─── Data for the task

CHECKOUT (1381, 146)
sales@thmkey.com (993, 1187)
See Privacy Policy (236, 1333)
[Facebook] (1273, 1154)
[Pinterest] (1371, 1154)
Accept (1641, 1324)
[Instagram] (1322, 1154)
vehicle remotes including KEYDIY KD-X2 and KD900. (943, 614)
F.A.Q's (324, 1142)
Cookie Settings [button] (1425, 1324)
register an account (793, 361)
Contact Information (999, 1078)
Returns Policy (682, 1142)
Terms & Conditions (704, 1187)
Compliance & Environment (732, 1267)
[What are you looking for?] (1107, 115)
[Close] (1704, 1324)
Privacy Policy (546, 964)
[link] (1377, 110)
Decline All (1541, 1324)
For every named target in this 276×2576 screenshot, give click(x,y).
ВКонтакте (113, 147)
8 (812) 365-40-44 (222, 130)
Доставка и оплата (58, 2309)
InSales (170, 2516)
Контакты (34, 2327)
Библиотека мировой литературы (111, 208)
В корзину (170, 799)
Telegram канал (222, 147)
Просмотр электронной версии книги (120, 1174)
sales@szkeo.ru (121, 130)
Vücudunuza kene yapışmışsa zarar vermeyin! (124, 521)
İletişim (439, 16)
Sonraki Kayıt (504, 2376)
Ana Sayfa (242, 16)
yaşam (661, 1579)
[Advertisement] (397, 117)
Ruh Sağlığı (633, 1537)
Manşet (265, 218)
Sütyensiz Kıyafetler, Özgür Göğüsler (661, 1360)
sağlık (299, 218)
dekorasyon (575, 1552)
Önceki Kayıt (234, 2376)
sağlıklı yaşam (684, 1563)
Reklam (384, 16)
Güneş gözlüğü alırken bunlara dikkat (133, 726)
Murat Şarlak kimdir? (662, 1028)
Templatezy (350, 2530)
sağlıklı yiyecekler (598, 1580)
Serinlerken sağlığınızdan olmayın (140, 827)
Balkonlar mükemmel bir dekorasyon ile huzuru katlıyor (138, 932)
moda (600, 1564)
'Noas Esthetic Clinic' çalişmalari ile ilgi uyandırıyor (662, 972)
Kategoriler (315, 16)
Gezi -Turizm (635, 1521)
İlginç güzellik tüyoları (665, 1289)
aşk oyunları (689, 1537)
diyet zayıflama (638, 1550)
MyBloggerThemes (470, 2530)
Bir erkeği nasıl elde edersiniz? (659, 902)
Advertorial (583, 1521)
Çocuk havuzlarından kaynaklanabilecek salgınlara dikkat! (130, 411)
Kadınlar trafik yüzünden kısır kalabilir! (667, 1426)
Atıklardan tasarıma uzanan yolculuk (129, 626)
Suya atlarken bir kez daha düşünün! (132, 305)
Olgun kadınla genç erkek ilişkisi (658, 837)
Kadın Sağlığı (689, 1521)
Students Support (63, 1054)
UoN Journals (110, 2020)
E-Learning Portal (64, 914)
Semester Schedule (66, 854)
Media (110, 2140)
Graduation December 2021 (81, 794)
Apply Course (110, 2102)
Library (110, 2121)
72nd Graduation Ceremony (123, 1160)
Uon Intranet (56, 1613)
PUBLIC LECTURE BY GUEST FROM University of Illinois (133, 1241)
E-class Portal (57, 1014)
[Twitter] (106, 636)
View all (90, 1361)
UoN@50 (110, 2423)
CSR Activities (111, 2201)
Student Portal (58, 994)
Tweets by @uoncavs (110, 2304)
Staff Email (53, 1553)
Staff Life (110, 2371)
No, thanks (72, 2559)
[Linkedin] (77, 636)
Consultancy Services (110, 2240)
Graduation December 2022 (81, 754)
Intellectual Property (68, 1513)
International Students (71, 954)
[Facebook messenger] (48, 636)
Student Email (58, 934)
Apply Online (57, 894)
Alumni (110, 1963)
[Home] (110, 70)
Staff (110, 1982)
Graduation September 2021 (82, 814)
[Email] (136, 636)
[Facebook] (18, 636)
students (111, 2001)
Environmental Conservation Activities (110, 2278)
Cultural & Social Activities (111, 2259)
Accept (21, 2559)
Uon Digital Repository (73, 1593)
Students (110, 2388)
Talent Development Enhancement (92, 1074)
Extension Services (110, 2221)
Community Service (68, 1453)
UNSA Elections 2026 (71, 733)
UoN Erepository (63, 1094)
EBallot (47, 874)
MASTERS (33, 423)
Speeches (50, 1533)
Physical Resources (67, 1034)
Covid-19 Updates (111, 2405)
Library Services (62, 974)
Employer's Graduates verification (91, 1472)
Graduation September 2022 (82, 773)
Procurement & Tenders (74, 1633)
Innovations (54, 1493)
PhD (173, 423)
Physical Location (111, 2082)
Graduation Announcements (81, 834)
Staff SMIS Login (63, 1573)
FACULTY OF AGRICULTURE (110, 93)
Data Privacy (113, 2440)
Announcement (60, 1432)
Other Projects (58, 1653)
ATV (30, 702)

──────

The task - For the word "Facebook", how many lines in the records above contain it? Answer with the number and nothing else.

Written response - 3